As their name implies, mountain gorillas live in forests high in the mountains, at elevations of 8,000 to 13,000 feet, according to the WWF. As the world's smallest population of mountain gorillas - a subspecies of the eastern gorilla - they are split between two places: the Virunga Mountains that border Uganda, Rwanda and the Democratic Republic of Congo, and in the Bwindi Impenetrable National Park in Uganda.

Unfortunately, poaching, destruction of habitat, disease and an encroaching human population has taken a toll on their numbers, with just around 880 individuals left struggling to survive.

(Photo : Pixabay)

Siberian Tiger

Also known as Amur tigers, Siberian tigers are the world's largest cats. But accordint to the WWF, there are only up to about 450 of these majestic, but endangered animals left in the world. Worse, the Amur tiger's habitat is now restricted to two provinces in the Russian Far East and small plots along the border areas of China, and possibly North Korea.

And while it is a protected species, illegal logging and poaching are dwindling their numbers. Tiger farming is driving the demand for their pelts and meat on the black market.

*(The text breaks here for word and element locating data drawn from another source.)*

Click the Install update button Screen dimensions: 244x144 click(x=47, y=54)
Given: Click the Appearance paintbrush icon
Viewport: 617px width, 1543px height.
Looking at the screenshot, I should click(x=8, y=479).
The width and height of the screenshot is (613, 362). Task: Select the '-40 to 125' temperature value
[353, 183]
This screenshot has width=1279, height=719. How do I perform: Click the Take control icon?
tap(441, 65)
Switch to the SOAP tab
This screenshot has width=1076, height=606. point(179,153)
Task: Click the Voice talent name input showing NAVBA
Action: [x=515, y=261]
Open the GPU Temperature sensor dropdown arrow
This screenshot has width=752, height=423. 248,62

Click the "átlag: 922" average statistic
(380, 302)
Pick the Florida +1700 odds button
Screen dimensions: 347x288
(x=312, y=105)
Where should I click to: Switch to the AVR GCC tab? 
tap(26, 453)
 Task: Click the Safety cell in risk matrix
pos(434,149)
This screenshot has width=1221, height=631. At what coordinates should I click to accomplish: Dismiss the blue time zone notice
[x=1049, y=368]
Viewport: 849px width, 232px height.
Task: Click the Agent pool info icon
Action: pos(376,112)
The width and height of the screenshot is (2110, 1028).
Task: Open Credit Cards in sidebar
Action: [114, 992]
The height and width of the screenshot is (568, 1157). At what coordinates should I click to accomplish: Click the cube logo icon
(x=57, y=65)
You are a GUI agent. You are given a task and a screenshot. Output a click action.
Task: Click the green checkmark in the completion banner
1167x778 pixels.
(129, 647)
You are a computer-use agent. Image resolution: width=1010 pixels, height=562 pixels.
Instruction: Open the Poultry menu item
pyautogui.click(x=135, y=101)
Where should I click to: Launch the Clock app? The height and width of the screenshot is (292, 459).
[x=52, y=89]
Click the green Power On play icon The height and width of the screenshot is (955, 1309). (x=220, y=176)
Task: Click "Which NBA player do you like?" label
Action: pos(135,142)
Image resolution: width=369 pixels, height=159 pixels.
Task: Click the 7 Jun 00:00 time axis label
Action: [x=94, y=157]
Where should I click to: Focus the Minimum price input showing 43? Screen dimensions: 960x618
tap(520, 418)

"Things such as tiger bone wine represent a new asset class for wealthy investors - particularly for those who have become disillusioned with real-estate and stock markets," Judy Mills, author of the new book Blood of the Tiger, recently told Nature World News. "These investors are banking on extinction. If tigers disappear from the wild, those parts and products... that investment will become priceless."

Of all the species that have populated Earth at some time over the past 3.5 billion years, more than 95 percent have vanished. The Earth has previously gone through five mass extinction events (potentially 6), and with climate change and human influence being immediate threats; the aforementioned list of species and a host of others will likely vanish in the near future.